*Jobs:*
• 1. Please translate this sentence from the Budget 2026 newsletter into Spanish: "Budget 2026 arrived with more of a thud than fanfare."
• 2. Copy out, character for character, everything in the records from the line containing "1440x1440 pixels. How" down to the line containing "Looking at the screenshot, I should pos(253,353).", including both of those lines.

*Document extract:*

_ _ _ _ _ _ _

Budget 2026: What It Means for Workers, Business Owners, and Investors


Dear Reader

Welcome to the Budget 2026 edition of the Money Mentor newsletter, brought to you by Vantage Financial Planning, your trusted partner in navigating today’s shifting financial landscape.

A Budget of Restraint and Frustration

Budget 2026 arrived with more of a thud than fanfare. While the Government boasts of record surpluses and fiscal prudence, many taxpayers feel left behind. Despite billions in corporate and income taxes, essential public services, housing, healthcare, childcare, and transport remain under intense pressure.

The result? A growing sense that Ireland’s prosperity is not being shared fairly.

At a Glance: Ireland’s 2026 Budget

  • Total package: €6.1bn in current spending, €2bn in capital projects, and €1.3bn in permanent tax changes
  • Total Expenditure (Voted): €117.8bn — €62.4bn for services & welfare, €36.3bn for pay/pensions, €19.1bn for investment
  • Non-Voted Expenditure: €15.9bn (debt interest, EU contributions)

The Budget in Brief 2026 outlines Ireland’s spending and taxation plans for the year, focusing on strengthening public services, advancing infrastructure, supporting families, and addressing climate goals.

Economic and Fiscal Outlook

  • Economic growth: Real GNI* expected to remain strong through 2028.
  • Inflation: Gradual easing; around 1–2% from 2026 onward.
  • Employment: 2.8 million people employed; unemployment projected around 4–5%.
  • Wages: Real wages are rising again after inflationary pressures, with growth projected through 2028

Revenue Sources

  • Main taxes for 2026:
    • Income Tax €38.8 bn
    • Corporation Tax €34.0 bn
    • VAT €23.3 bn
    • Other (Excise, Capital Gains, etc.) €13 bn combined

Growing emergence and dependence on corporation tax revenue above and concentration of corporation tax revenue highlighted below:

Public Services and Social Spending

Key investments include:

  • Housing: €2.9 bn for social homes and acquisitions.
  • Health: +220 acute beds, +280 community beds, +1.7 m Home Support hours, expanded respite and day services.
  • Education: +1,717 SNAs, increased school capitation, and new DEIS supports.
  • Childcare: Over 285,000 children to benefit from the National Childcare Scheme.
  • Social protection:
    • +€10 weekly increase to most welfare payments.
    • Carer’s Allowance thresholds raised to €1,000 (single) / €2,000 (couple).
    • Child Support Payment up €8–€16 per child.
    • Working Family Payment thresholds +€60/week

Infrastructure and Development

  • National Development Plan (NDP): €275.4 bn over 10 years (2025–2035), with €102.4 bn in the next five years.
    • €24bn for transport (Metrolink, regional routes)

_ _ _ _ _ _ _

*Data supplied:*
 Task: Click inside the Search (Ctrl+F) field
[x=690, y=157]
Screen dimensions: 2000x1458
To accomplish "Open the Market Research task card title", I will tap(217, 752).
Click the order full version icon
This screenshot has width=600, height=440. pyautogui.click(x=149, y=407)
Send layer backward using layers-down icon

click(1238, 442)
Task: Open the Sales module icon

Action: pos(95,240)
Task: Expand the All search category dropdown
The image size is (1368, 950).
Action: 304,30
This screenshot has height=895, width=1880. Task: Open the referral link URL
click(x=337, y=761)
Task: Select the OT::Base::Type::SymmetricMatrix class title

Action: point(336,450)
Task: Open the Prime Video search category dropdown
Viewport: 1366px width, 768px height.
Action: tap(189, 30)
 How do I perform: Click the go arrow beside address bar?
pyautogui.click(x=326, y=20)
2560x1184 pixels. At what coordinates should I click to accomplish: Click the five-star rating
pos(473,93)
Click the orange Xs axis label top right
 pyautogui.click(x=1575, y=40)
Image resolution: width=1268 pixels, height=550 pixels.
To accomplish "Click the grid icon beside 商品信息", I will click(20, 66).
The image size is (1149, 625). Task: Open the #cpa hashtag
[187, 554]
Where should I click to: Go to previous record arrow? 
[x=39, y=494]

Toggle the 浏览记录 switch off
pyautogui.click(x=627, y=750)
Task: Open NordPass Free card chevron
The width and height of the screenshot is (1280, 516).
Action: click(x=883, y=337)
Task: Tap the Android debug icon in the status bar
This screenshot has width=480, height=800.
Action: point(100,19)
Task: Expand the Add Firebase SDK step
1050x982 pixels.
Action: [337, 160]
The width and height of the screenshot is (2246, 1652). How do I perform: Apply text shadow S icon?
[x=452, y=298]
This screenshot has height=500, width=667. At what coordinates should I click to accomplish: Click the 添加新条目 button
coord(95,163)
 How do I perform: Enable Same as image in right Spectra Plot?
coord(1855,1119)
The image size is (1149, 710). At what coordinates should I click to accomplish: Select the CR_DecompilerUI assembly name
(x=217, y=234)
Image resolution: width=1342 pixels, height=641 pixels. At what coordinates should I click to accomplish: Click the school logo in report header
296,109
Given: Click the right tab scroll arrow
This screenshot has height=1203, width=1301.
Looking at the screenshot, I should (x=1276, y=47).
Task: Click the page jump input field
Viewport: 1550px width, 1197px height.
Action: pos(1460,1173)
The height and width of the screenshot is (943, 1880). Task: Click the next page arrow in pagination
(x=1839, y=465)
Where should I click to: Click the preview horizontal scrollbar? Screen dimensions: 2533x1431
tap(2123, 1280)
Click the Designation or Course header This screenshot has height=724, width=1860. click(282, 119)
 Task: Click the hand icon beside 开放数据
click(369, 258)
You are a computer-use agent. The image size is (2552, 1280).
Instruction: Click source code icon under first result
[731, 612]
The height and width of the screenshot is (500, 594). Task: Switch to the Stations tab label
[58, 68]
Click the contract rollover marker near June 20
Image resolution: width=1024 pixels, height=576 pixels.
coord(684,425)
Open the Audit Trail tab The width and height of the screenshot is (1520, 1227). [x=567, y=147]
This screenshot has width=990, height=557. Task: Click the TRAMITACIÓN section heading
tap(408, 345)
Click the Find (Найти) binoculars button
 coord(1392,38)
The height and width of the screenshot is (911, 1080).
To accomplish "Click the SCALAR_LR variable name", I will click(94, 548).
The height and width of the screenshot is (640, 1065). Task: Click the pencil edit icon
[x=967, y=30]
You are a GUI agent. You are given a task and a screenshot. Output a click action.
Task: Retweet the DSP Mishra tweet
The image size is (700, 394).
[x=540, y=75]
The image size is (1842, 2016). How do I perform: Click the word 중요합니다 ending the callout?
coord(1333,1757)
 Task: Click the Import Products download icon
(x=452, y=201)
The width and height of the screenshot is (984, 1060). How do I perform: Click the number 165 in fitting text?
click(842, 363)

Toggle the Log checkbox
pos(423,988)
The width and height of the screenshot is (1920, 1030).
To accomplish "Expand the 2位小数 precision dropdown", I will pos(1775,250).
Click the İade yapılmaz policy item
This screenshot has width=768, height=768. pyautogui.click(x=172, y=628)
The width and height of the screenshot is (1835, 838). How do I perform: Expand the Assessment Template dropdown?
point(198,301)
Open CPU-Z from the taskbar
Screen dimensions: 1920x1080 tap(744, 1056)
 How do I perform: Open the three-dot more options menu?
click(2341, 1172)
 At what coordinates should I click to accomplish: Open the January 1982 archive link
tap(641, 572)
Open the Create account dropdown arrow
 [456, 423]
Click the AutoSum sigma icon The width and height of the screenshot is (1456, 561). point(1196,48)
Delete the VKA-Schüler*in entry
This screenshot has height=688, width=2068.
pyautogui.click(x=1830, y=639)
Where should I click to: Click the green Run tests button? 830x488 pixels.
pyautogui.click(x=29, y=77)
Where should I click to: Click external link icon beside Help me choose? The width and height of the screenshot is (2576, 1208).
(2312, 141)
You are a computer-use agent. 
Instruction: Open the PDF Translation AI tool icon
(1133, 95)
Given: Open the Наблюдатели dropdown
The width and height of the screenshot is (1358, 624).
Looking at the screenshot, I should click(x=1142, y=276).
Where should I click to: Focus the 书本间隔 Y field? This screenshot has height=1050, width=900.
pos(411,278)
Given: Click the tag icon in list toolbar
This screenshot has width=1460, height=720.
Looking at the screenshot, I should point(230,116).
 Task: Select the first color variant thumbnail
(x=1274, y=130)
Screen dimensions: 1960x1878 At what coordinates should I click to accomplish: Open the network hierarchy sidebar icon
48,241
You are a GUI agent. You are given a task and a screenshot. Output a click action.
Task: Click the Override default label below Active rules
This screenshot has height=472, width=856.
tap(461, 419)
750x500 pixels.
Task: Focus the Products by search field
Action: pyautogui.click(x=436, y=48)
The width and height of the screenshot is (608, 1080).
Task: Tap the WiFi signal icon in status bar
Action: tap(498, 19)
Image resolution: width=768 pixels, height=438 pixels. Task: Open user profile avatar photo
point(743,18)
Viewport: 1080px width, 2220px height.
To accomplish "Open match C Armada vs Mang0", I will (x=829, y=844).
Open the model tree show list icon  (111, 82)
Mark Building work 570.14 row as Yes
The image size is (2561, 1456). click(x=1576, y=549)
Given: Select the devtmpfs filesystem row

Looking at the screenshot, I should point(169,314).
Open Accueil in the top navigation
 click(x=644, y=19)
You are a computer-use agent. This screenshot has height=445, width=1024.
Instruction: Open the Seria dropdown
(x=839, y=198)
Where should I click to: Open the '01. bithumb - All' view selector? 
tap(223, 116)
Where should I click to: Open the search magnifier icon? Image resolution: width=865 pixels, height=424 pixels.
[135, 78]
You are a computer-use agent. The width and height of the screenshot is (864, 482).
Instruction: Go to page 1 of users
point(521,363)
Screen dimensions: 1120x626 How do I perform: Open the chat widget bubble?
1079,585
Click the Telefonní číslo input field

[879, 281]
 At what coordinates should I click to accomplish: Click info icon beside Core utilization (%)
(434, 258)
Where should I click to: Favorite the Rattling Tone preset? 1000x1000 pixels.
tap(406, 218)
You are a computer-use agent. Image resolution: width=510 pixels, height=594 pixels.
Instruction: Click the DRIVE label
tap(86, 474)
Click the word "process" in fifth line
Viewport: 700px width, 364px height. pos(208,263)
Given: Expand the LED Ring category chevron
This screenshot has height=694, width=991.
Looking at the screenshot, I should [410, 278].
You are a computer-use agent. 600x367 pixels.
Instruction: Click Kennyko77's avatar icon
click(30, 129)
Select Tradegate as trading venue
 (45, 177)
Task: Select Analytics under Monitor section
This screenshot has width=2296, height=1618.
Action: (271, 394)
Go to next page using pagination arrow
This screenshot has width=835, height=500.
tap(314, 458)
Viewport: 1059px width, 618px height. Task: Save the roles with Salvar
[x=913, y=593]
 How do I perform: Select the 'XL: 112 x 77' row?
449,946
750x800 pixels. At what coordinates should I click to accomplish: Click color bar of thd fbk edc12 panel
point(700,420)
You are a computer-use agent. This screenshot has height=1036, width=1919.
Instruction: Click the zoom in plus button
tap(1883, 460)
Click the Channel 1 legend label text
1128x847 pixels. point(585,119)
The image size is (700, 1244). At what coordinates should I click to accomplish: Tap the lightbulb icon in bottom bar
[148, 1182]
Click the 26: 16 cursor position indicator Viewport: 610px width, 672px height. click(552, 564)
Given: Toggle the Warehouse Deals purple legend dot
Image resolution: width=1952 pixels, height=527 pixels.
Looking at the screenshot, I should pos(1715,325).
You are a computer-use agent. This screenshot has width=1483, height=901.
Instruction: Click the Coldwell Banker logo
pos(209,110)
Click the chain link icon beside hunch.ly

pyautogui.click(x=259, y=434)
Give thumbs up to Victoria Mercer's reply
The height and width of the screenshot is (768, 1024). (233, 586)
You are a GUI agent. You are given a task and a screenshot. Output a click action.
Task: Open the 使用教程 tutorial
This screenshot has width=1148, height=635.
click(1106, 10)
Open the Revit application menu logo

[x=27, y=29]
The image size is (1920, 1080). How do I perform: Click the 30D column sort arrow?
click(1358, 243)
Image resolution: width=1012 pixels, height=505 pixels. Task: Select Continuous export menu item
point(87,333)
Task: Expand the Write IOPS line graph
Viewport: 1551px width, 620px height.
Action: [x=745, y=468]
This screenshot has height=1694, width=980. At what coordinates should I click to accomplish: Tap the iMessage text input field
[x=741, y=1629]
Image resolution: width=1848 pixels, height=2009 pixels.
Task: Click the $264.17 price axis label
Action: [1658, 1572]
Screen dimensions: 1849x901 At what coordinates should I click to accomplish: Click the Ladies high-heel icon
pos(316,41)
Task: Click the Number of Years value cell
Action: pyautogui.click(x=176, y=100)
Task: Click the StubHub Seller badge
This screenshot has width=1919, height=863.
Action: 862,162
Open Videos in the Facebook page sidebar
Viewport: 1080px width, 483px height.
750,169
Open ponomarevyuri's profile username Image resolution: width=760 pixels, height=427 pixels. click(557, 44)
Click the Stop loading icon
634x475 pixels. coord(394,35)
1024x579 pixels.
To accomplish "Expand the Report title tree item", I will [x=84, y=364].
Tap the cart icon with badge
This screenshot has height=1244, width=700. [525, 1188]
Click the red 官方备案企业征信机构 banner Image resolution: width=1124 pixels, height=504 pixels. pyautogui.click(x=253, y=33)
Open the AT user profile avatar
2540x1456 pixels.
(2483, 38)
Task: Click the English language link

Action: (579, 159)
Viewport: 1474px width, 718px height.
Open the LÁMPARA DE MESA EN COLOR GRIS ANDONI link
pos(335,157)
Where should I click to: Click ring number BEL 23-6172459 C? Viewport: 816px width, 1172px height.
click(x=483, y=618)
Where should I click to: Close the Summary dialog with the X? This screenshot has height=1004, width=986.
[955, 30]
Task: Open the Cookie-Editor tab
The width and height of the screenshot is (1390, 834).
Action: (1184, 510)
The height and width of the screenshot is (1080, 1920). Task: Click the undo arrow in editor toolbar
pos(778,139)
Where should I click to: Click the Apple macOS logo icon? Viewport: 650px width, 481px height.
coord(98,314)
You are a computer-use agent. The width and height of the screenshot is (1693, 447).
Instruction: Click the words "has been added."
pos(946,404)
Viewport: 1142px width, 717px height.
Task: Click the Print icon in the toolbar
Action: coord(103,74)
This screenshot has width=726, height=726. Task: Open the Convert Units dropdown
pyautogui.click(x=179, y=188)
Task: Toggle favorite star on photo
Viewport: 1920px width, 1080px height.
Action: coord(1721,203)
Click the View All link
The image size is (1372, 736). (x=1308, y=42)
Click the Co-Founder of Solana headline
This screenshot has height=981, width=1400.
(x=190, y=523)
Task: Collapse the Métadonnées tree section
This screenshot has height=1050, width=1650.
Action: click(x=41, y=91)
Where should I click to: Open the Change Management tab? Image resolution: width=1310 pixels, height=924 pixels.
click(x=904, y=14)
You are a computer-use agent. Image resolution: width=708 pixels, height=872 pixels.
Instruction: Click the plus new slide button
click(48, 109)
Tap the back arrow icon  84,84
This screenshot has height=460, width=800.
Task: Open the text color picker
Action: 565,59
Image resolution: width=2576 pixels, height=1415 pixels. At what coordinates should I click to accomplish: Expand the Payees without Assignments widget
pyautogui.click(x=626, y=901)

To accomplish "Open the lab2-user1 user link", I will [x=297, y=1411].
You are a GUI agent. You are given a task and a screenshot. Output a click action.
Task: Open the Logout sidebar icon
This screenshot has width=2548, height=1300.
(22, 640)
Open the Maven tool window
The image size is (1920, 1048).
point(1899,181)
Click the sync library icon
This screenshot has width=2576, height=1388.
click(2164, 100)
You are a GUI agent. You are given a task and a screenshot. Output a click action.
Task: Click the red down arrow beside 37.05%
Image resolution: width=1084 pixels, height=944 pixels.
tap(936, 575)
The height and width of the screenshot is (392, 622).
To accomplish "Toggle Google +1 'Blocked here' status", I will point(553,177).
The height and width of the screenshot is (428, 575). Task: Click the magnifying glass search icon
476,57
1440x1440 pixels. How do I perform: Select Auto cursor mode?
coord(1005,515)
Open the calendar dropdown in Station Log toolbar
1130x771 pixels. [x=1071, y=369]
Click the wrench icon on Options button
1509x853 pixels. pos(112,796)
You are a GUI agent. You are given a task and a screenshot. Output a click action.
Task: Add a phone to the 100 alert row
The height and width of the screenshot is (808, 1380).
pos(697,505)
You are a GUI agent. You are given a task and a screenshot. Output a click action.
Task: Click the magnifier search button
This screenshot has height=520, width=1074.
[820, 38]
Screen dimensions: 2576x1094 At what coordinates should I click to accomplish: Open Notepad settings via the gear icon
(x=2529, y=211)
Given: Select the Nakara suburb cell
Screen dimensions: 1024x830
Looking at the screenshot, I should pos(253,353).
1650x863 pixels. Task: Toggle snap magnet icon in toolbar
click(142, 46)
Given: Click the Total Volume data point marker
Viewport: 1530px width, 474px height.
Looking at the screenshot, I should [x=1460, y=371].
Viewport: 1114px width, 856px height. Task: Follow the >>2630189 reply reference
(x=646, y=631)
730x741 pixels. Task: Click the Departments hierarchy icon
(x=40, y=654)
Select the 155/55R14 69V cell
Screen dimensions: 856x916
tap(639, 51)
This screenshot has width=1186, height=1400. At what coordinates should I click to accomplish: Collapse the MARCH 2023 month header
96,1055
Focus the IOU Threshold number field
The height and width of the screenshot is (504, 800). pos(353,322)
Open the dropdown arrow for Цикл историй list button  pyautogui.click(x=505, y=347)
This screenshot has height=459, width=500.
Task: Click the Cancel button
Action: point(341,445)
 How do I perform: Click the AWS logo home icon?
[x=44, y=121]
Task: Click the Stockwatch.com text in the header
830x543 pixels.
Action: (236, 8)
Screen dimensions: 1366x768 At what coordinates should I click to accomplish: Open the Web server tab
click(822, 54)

_ _ _ _ _ _ _

*Task results:*
• 1. El Presupuesto 2026 llegó más con un golpe sordo que con bombo y platillo.

• 2.
1440x1440 pixels. How do I perform: Select Auto cursor mode?
coord(1005,515)
Open the calendar dropdown in Station Log toolbar
1130x771 pixels. [x=1071, y=369]
Click the wrench icon on Options button
1509x853 pixels. pos(112,796)
You are a GUI agent. You are given a task and a screenshot. Output a click action.
Task: Add a phone to the 100 alert row
The height and width of the screenshot is (808, 1380).
pos(697,505)
You are a GUI agent. You are given a task and a screenshot. Output a click action.
Task: Click the magnifier search button
This screenshot has height=520, width=1074.
[820, 38]
Screen dimensions: 2576x1094 At what coordinates should I click to accomplish: Open Notepad settings via the gear icon
(x=2529, y=211)
Given: Select the Nakara suburb cell
Screen dimensions: 1024x830
Looking at the screenshot, I should pos(253,353).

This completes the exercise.